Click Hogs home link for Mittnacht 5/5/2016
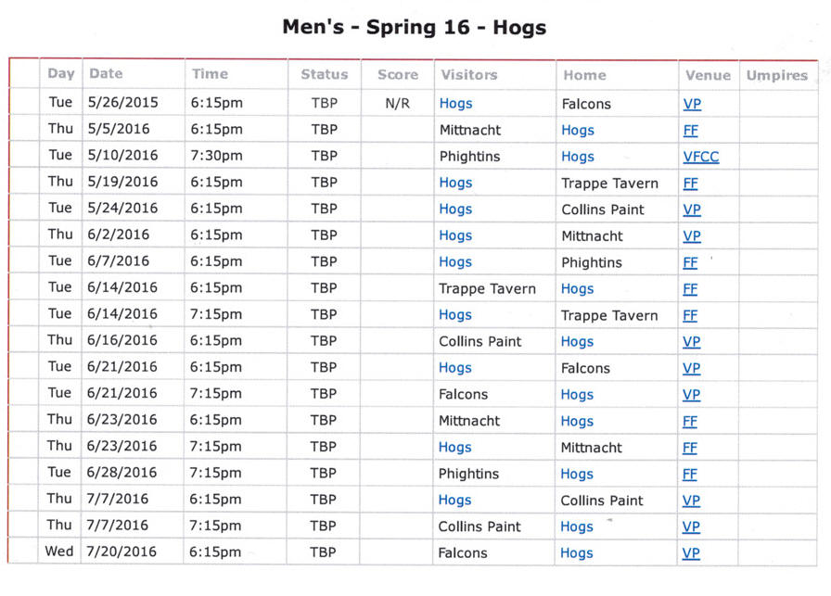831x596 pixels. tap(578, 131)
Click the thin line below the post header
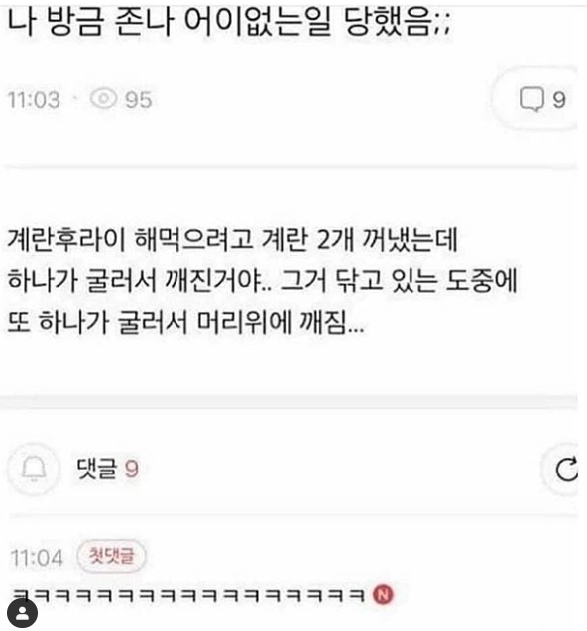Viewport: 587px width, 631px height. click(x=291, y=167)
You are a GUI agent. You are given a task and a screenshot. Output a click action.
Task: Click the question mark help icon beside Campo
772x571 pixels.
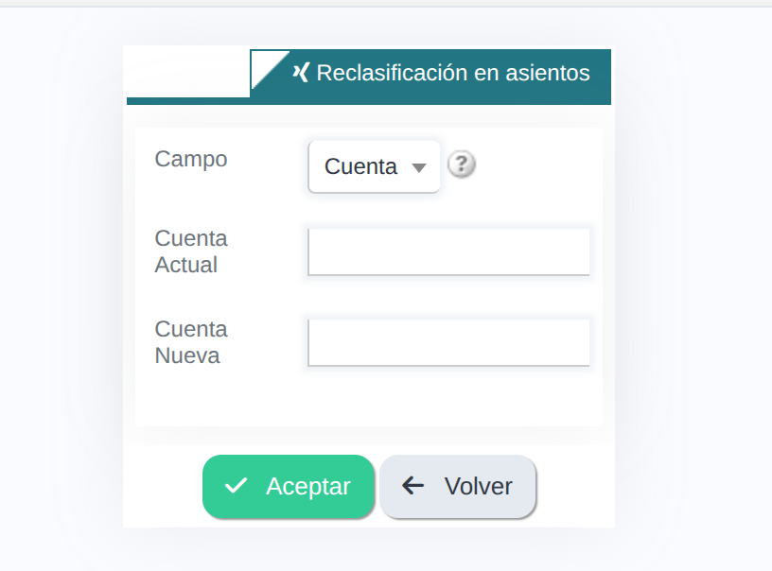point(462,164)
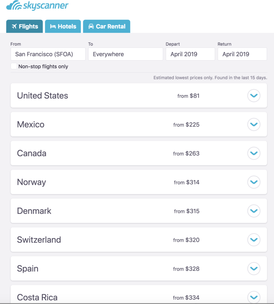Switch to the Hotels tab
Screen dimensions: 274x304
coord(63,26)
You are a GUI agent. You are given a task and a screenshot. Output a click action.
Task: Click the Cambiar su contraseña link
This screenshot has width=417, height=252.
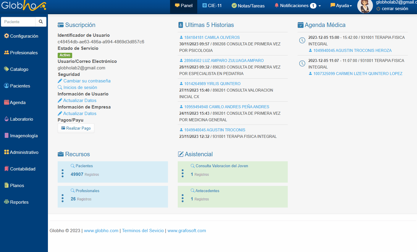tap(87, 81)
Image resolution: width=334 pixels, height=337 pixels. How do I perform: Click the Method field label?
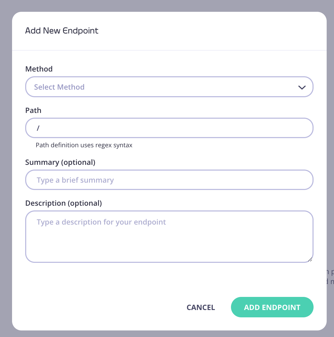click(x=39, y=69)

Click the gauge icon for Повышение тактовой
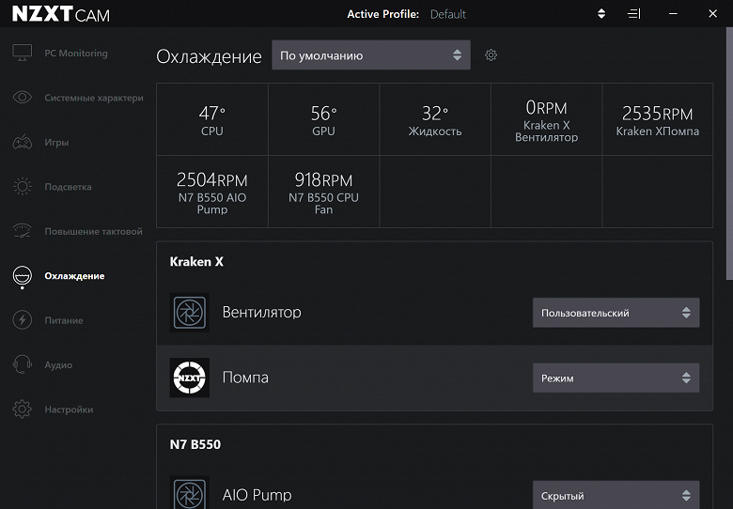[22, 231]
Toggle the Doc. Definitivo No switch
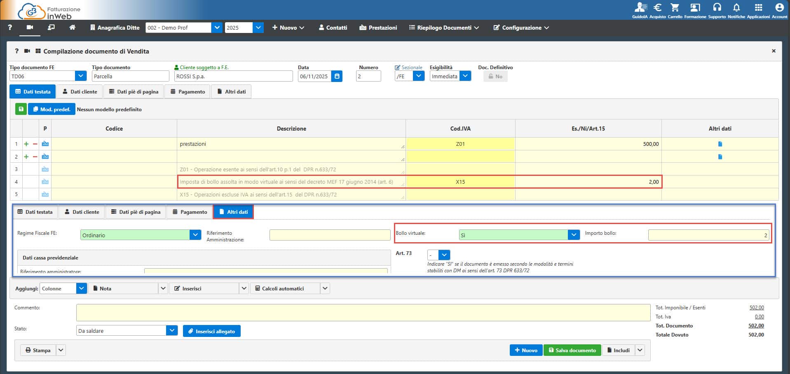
☆ ☆ ☆ ☆
__How to complete this task__: Each line of the data should be quoted exactly, with pictures left out.

__Reply__:
Click Hogs home link for Mittnacht 5/5/2016
831x596 pixels. tap(578, 131)
Click the thin line below the post header
Viewport: 587px width, 631px height. click(x=291, y=167)
You are a GUI agent. You are given a task and a screenshot. Output a click action.
Task: Click the question mark help icon beside Campo
772x571 pixels.
point(462,164)
Switch to the Hotels tab
Screen dimensions: 274x304
coord(63,26)
You are a GUI agent. You are given a task and a screenshot. Output a click action.
Task: Click the Cambiar su contraseña link
This screenshot has width=417, height=252.
tap(87, 81)
Image resolution: width=334 pixels, height=337 pixels. How do I perform: Click the Method field label?
click(x=39, y=69)

Click the gauge icon for Повышение тактовой
[22, 231]
Toggle the Doc. Definitivo No switch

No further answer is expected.